→ Instructions for the task
From the line containing "The width and height of the screenshot is (949, 486)." down to the final line of the entries below, quote every line verbatim. Exclude pictures.

→ Data excerpts
++++++++
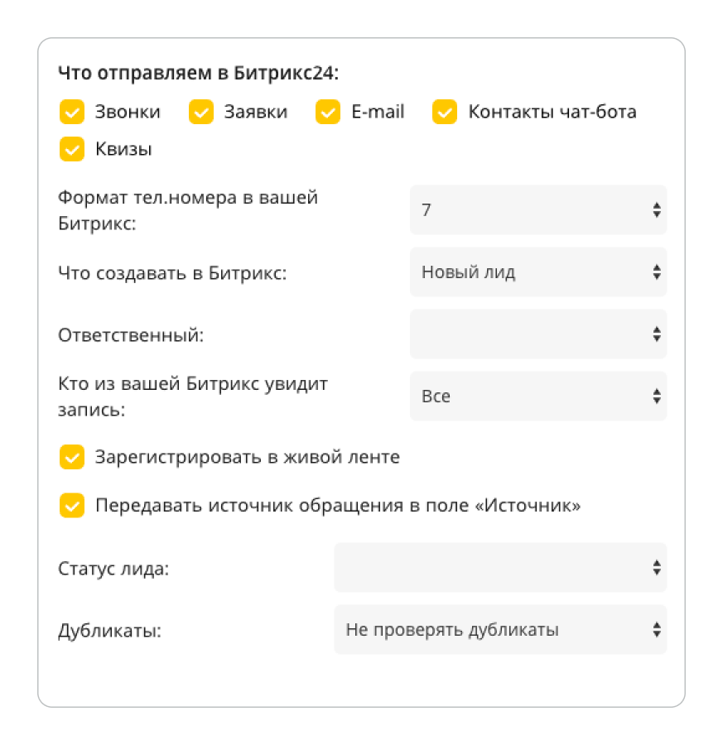Click the Звонки label text
The width and height of the screenshot is (723, 745).
point(128,112)
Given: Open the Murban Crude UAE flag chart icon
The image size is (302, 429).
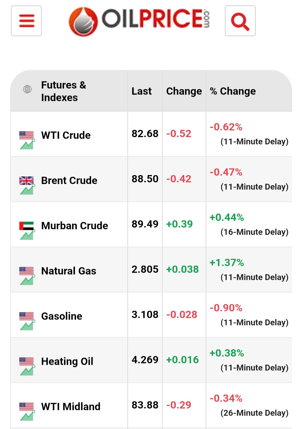Looking at the screenshot, I should [27, 231].
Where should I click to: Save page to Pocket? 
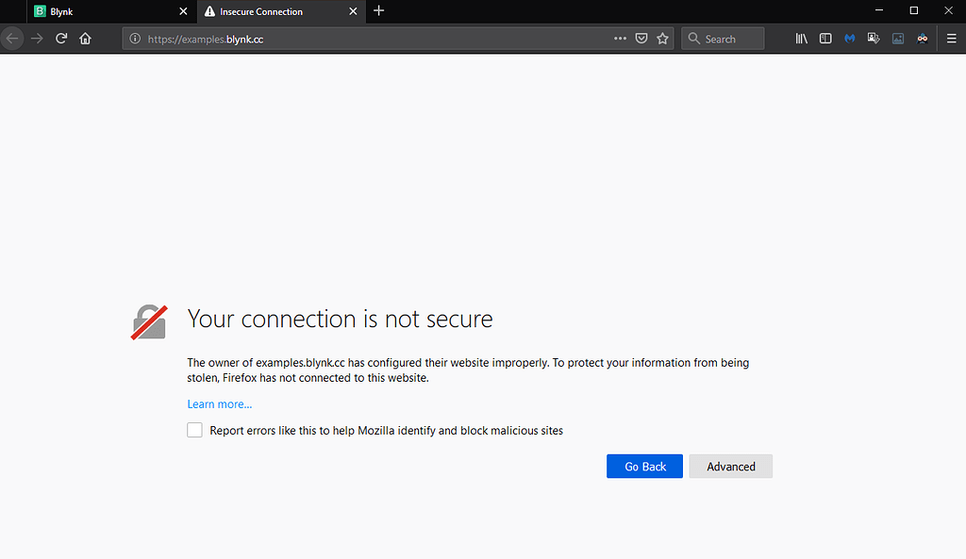641,38
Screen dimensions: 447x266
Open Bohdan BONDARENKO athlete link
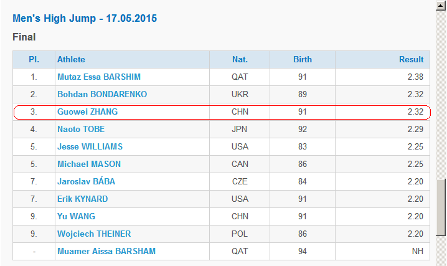coord(102,94)
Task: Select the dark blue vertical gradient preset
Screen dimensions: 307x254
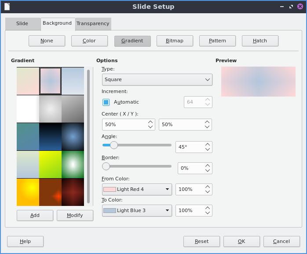Action: click(x=50, y=136)
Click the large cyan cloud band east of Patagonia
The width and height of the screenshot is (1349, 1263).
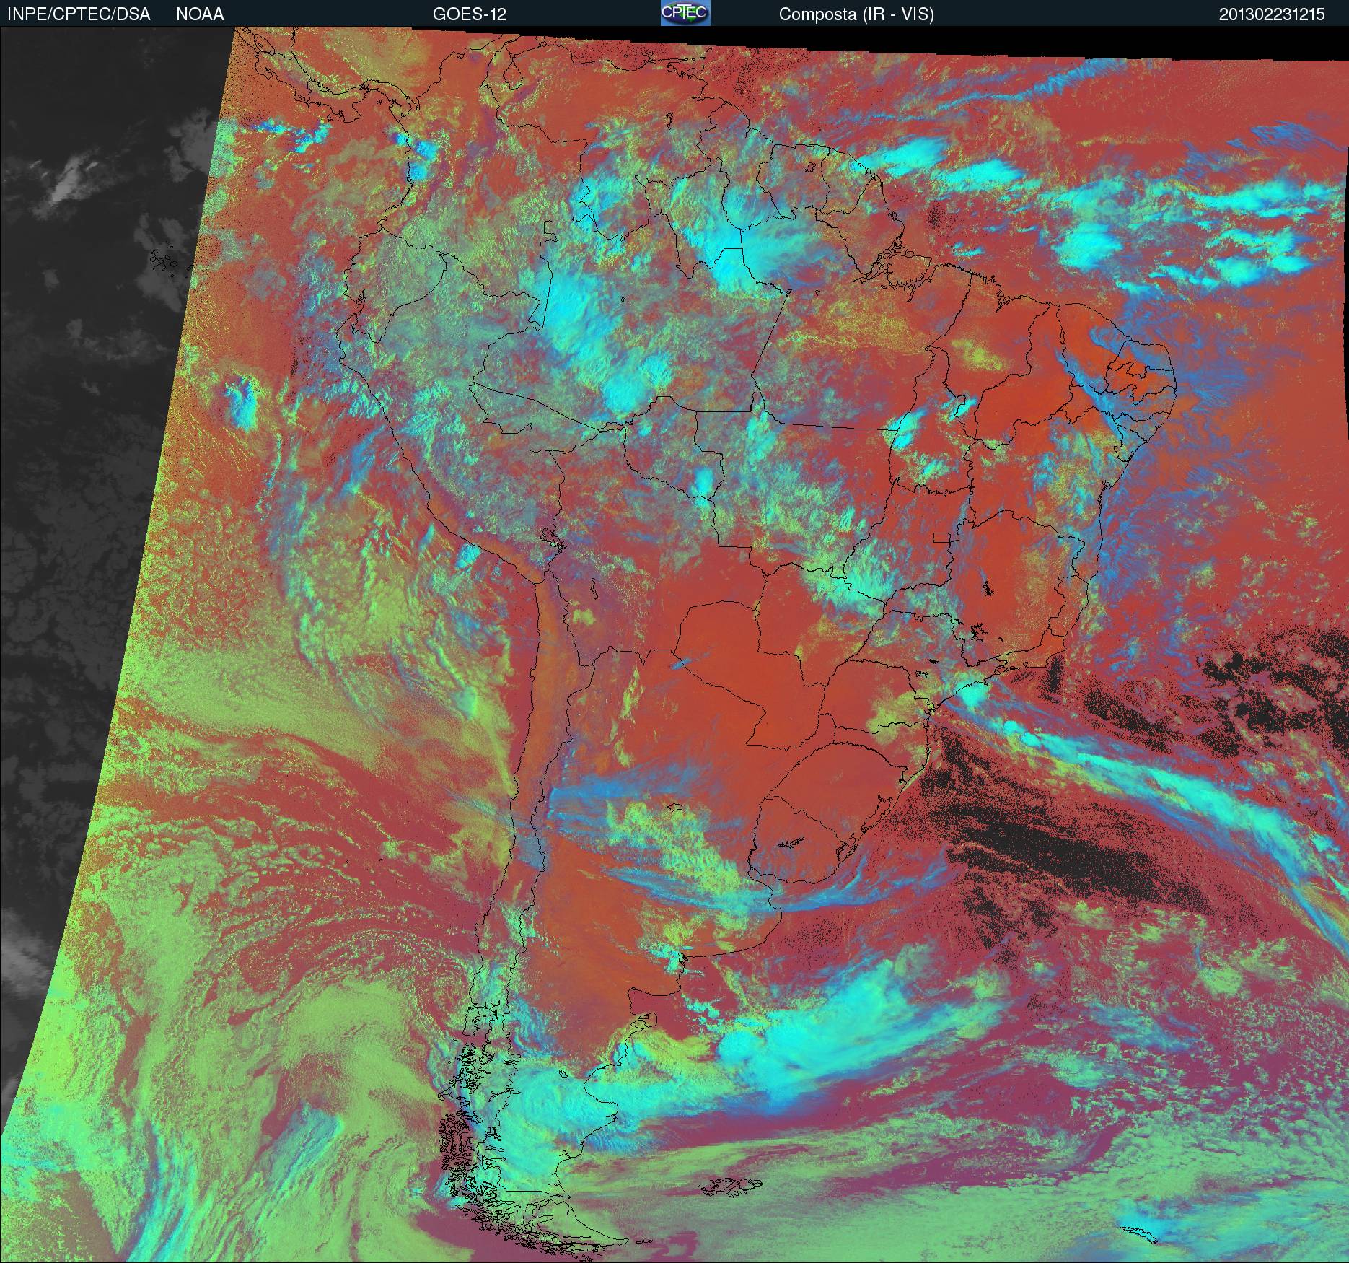pyautogui.click(x=830, y=1039)
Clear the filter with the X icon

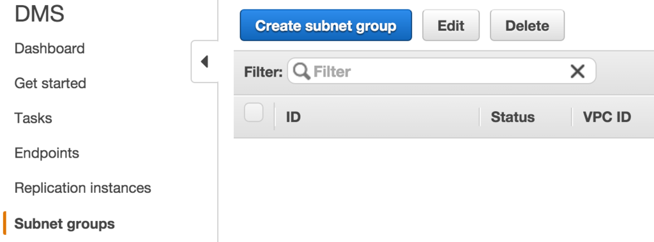tap(577, 72)
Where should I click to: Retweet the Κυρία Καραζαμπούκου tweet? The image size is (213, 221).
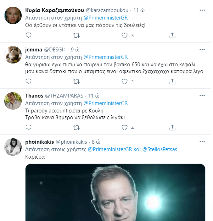point(76,35)
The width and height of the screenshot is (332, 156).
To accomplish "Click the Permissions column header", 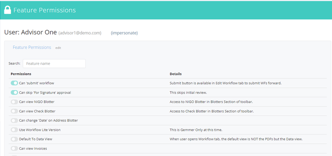I will coord(21,74).
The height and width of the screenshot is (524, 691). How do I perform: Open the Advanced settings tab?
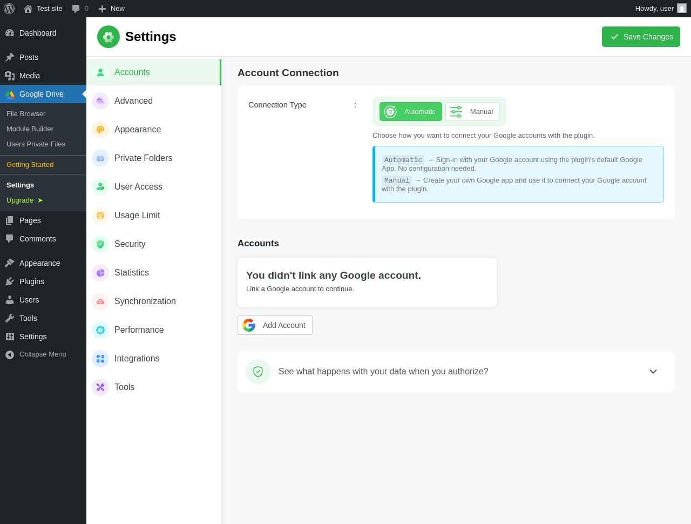(133, 101)
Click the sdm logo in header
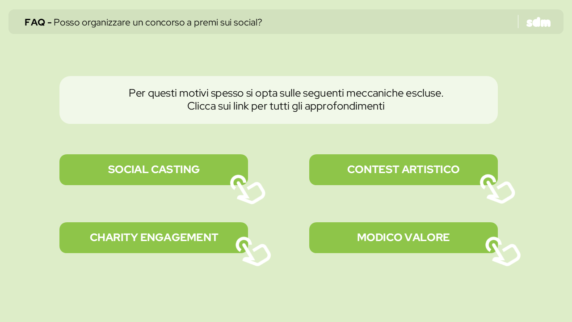This screenshot has width=572, height=322. (538, 22)
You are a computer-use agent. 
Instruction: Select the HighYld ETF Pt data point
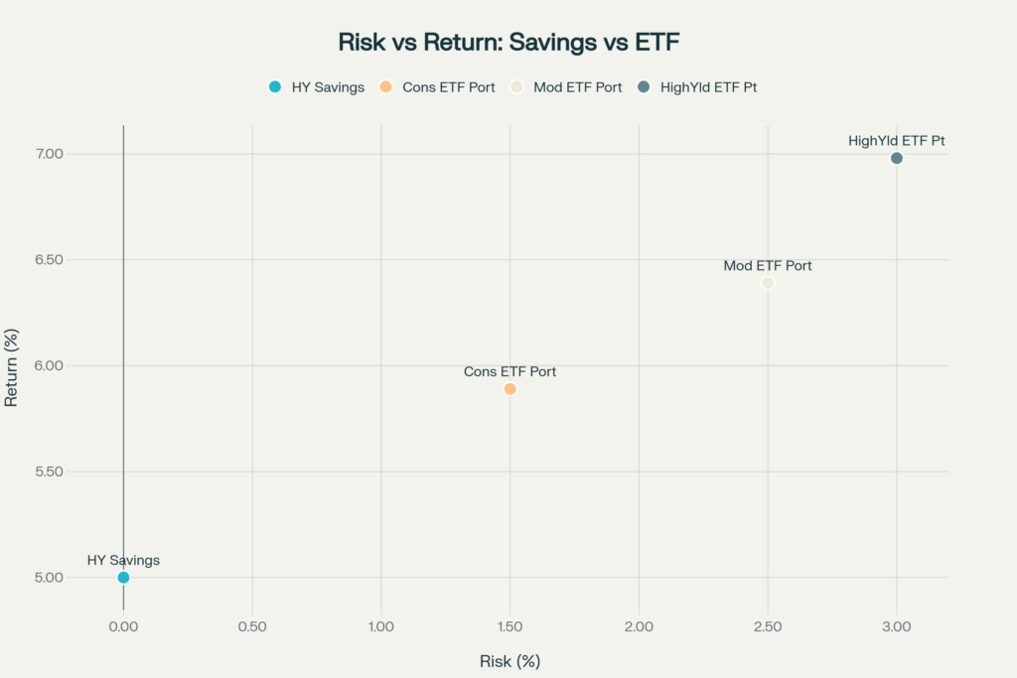pyautogui.click(x=897, y=158)
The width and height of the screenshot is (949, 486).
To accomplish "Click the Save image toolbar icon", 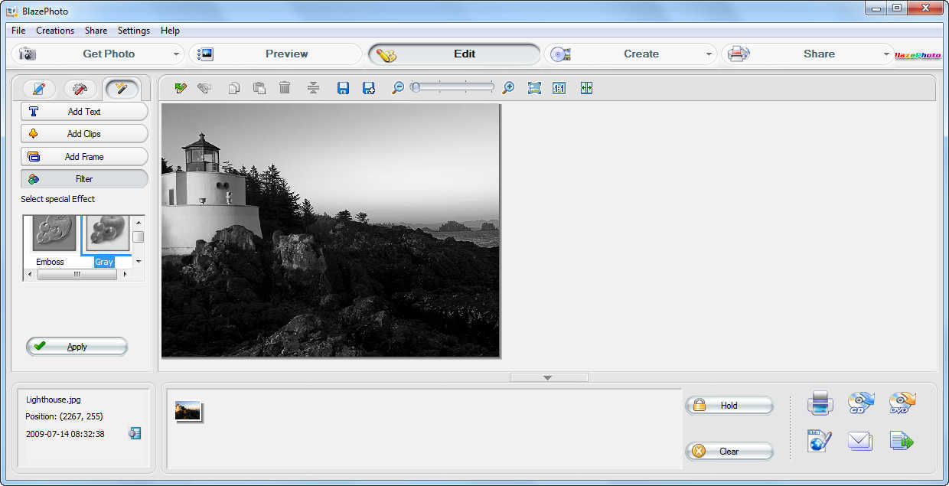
++++++++
→ Written response
The width and height of the screenshot is (949, 486).
To accomplish "Click the Save image toolbar icon", 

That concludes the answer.